The electric rate increase is needed because the city spent about $30 million more on natural gas for electricity generation than anticipated during the four-day cold snap in February when natural gas prices spiked, said Utilities chief planning and finance officer Scott Shewey said. 

The recent rate increase for natural gas of about $22 per month for residential customers was needed to pay off $105.3 million spent on gas to heat homes. Prices increased from $2.50 to nearly $200 per dekatherm — the equivalent of 1,000 cubic feet of gas— in part because of widespread demand nationally and equipment failures outside the Colorado Springs system. 

Councilman Wayne Williams said during a Utilities board meeting last week the increase for natural gas rates is a direct pass-through to customers for the fuel needed for heaters and is not affected by the electrical generation side of Utilities. 

Rates for natural gas used to generate electricity can be offset on coal and other forms of generation, such as wind and solar, he said. 

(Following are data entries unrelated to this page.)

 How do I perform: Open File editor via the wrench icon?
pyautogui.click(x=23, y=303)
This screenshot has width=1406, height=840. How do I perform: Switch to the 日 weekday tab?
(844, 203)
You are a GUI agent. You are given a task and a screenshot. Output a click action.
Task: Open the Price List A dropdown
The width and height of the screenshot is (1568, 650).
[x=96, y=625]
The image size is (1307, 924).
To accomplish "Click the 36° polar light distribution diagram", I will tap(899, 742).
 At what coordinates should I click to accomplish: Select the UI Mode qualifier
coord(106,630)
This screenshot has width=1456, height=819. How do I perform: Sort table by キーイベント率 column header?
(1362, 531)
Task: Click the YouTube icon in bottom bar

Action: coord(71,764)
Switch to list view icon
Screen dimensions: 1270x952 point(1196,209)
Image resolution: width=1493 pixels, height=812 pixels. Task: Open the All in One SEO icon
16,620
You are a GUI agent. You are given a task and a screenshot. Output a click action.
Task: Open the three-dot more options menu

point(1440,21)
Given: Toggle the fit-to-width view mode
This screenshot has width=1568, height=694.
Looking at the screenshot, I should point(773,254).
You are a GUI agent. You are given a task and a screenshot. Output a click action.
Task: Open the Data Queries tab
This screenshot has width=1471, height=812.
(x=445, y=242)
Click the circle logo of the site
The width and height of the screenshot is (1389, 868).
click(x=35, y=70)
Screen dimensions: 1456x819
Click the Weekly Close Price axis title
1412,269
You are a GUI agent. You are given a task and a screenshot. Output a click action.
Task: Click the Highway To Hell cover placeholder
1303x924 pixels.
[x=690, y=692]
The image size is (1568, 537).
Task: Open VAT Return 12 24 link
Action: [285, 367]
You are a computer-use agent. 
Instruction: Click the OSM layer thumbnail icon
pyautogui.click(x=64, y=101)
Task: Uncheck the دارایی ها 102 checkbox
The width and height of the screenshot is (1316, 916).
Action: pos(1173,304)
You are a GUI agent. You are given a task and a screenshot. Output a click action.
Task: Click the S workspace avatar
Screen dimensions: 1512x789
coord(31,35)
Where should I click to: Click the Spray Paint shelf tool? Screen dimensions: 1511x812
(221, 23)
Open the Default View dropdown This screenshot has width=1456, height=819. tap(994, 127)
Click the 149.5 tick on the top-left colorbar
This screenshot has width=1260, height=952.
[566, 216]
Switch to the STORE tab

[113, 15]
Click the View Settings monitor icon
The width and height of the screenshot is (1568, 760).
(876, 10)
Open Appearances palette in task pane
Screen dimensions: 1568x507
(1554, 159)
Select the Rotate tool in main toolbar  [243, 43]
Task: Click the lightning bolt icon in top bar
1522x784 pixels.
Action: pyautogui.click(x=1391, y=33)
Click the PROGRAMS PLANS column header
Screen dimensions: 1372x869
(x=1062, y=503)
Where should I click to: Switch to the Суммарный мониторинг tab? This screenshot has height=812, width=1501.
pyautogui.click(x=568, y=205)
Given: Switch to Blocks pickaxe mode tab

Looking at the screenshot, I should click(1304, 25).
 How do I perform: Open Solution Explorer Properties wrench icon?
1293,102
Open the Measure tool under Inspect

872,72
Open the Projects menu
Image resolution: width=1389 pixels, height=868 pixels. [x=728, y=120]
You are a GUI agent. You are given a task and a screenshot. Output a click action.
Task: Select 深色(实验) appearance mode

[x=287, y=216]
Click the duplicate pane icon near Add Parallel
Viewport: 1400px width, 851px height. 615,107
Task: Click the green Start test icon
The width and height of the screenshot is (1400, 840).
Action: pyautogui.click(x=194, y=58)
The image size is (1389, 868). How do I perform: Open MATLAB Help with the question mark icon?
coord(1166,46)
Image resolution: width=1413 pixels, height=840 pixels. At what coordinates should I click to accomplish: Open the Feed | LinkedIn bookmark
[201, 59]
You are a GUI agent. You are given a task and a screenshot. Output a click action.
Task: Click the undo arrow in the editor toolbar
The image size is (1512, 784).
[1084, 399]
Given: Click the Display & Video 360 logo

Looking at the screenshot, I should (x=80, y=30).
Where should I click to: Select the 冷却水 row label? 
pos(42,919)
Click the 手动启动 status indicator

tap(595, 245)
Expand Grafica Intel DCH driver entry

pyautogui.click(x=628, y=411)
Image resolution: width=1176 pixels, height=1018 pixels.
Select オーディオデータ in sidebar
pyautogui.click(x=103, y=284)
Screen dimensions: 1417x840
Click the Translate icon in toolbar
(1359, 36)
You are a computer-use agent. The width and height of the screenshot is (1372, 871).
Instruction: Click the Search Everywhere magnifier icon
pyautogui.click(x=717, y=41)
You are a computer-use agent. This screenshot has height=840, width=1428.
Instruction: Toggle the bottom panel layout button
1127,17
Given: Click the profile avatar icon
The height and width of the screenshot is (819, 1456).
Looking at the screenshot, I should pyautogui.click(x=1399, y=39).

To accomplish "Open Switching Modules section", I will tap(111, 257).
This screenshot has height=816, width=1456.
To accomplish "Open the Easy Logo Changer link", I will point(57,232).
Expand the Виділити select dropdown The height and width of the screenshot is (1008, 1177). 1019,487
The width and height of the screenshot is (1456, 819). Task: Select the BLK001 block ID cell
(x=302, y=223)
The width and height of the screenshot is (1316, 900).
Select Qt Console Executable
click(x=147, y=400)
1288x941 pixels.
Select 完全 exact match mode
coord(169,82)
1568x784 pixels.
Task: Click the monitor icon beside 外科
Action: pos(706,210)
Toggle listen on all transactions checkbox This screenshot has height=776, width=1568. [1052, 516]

“We always have to look at which are the most cost effective and that applies to all of them,” he said of fuel sources. “… Gas has been less expensive than coal and usually is except for this period of time,” he said. 

To help provide relief to residential customers, Utilities will not be disconnecting service to customers who cannot pay their bills, Shewey said. 

“We are not going to leave anybody without service as long as we can,” he said.

If Utilities can use some of the recently approved federal stimulus funding to offset rate increases, officials will likely announce those in May, Utilities CEO Aram Benyamin said Tuesday. 

Residents in need of assistance can call Pikes Peak United Way at 211 or Utilities at 719-448-4800. Businesses are also welcome to ask Utilities about payment plans.